Thessalonians | Week 1
As we step into summer, we’re also launching a new teaching series walking through 1 & 2 Thessalonians, a timely reminder of what it means to be a resilient church in a culture that doesn’t always reflect biblical values. These letters show us how to thrive—not just survive—in a world full of pressure.
Thriving Under Pressure
The church in Thessalonica was birthed in the middle of intense persecution. Paul showed up, preached Jesus, and people’s lives were radically changed. But the gospel disrupted their culture. Paul had to flee for his life, yet the church he left behind? Thrived. They didn’t shrink back in fear. They leaned into Jesus—and into one another.

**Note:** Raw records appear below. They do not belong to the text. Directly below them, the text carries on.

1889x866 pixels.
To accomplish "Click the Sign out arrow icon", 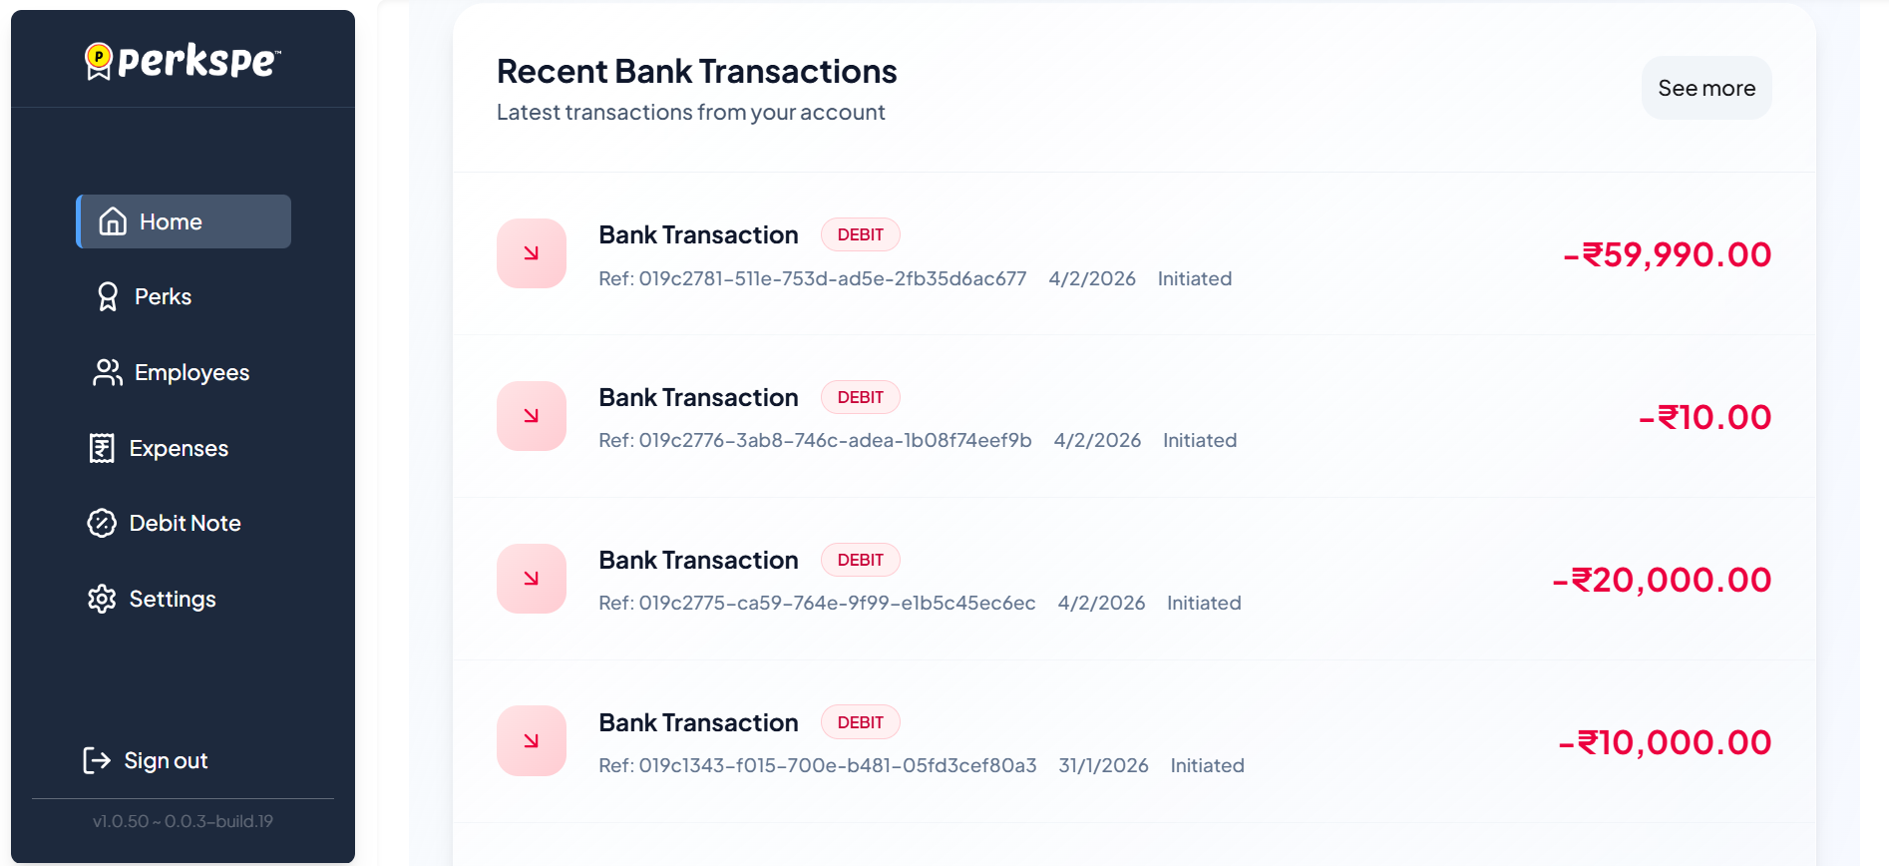I will 97,760.
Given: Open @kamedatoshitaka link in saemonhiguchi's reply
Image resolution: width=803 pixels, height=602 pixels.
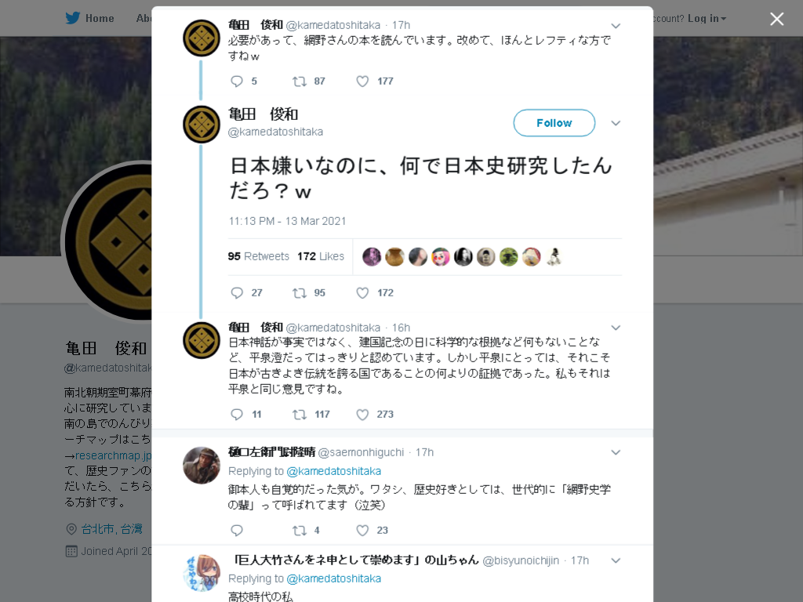Looking at the screenshot, I should [333, 471].
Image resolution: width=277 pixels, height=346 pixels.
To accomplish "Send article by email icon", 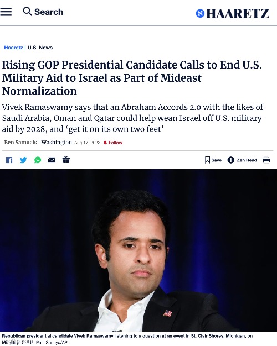I will [x=52, y=160].
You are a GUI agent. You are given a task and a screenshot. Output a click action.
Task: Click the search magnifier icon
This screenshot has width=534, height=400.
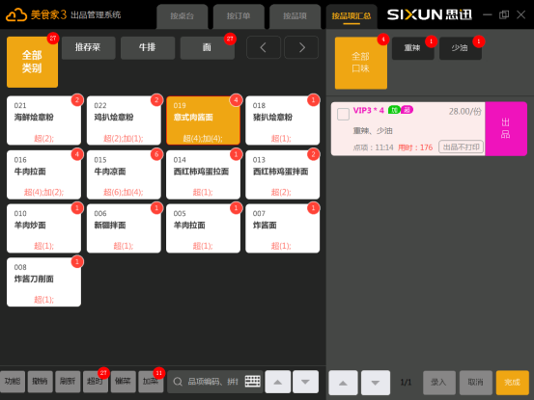coord(178,382)
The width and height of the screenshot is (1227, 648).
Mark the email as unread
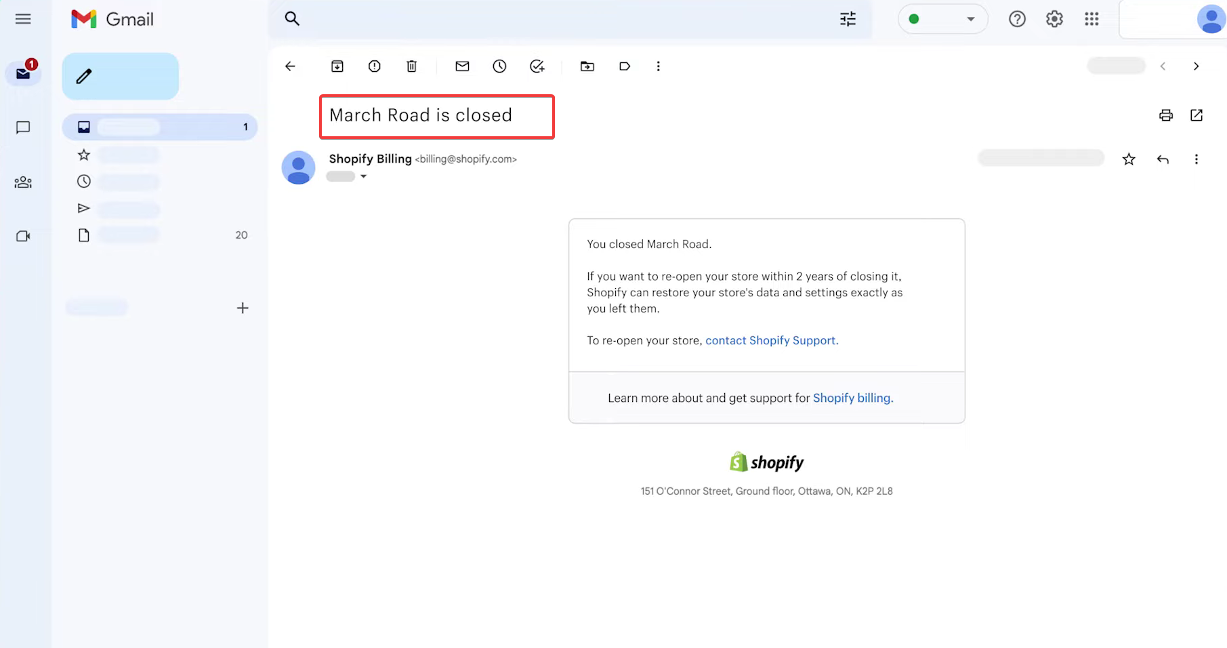click(x=462, y=66)

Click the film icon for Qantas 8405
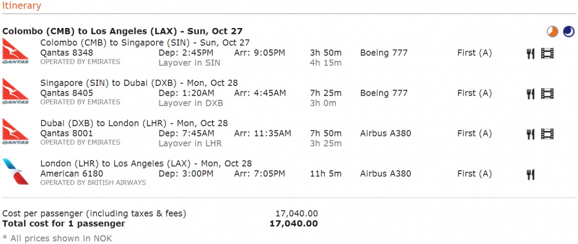click(547, 94)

Paul gets word that this small, persecuted church was becoming a model for believers across the entire region. They endured suffering with joy. They were full of faith, hope, and love. They lived transformed lives, and those lives started transforming their city.
So how do we do that? In a city like Austin—a place full of noise, distraction, and competing worldviews—how do we live as a church that actually makes a difference?

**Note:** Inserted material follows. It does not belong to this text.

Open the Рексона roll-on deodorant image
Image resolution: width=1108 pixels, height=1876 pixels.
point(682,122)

A Godly Life Starts with Prayer and Grace
In 1 Thessalonians 1, Paul says:
“We always thank God for all of you and continually mention you in our prayers.”

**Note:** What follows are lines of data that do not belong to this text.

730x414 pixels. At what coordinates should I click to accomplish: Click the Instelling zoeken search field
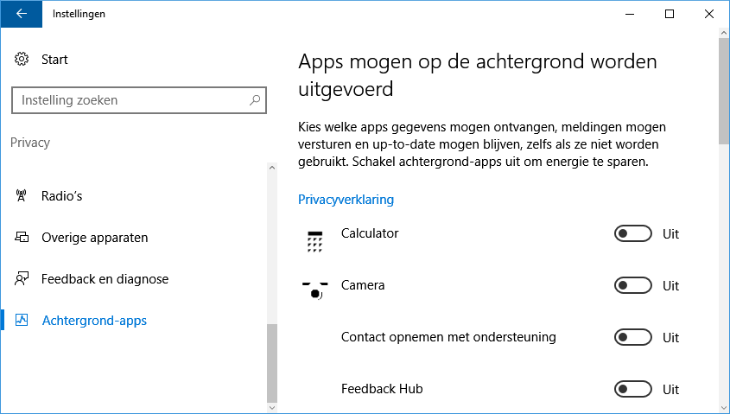(x=130, y=100)
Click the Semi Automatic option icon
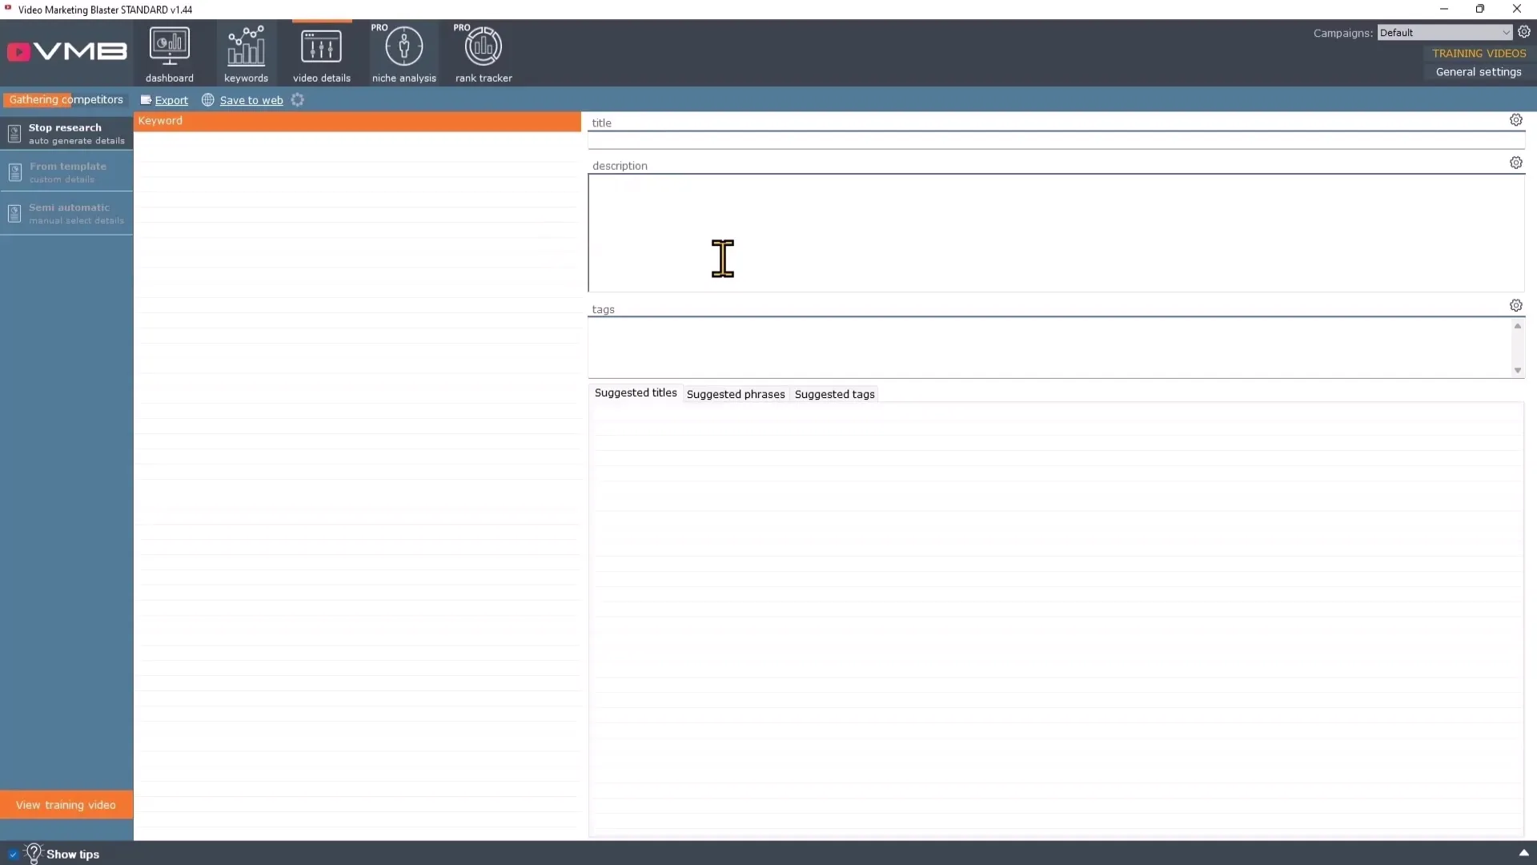The height and width of the screenshot is (865, 1537). click(x=14, y=212)
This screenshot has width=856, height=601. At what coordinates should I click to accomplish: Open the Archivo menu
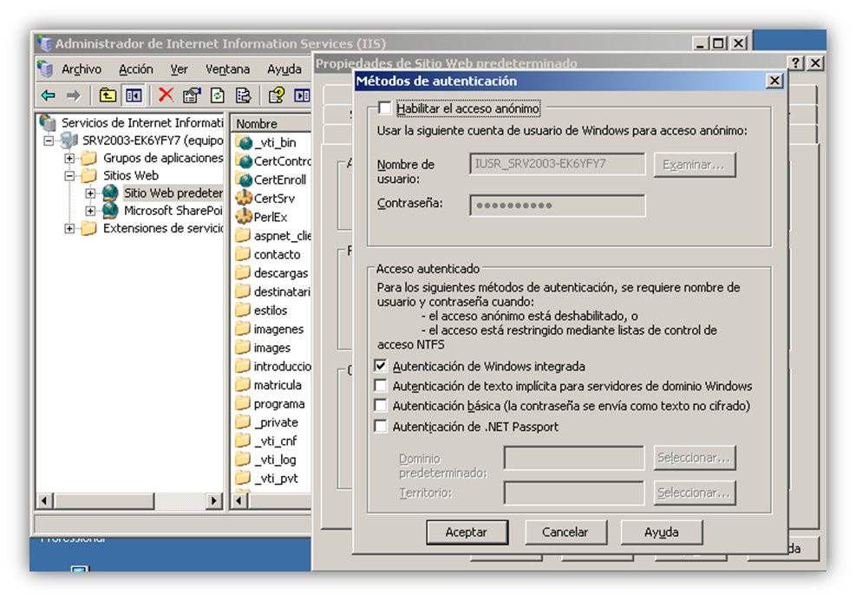point(82,69)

One mark of a godly life is that we pray continually for the people God’s placed in our lives. Not just casually or when things go wrong—but regularly, by name. Prayer keeps our hearts soft. It aligns us with heaven. It unlocks grace for relationships that feel stuck.
If you’re struggling to love someone, feel distant in your marriage, or frustrated with a co-worker—try praying for them every day for 21 days. Watch what God begins to do in your heart.
Then Paul says something equally powerful:
“Your work produced by faith, your labor prompted by love, your endurance inspired by hope in our Lord Jesus Christ.”
That means our doing should flow out of our being. We don’t work to earn God’s love—we work because of it. If we serve without being deeply moved by what Jesus has done in us, we’ll burn out. But if our labor is prompted by love, it becomes joy.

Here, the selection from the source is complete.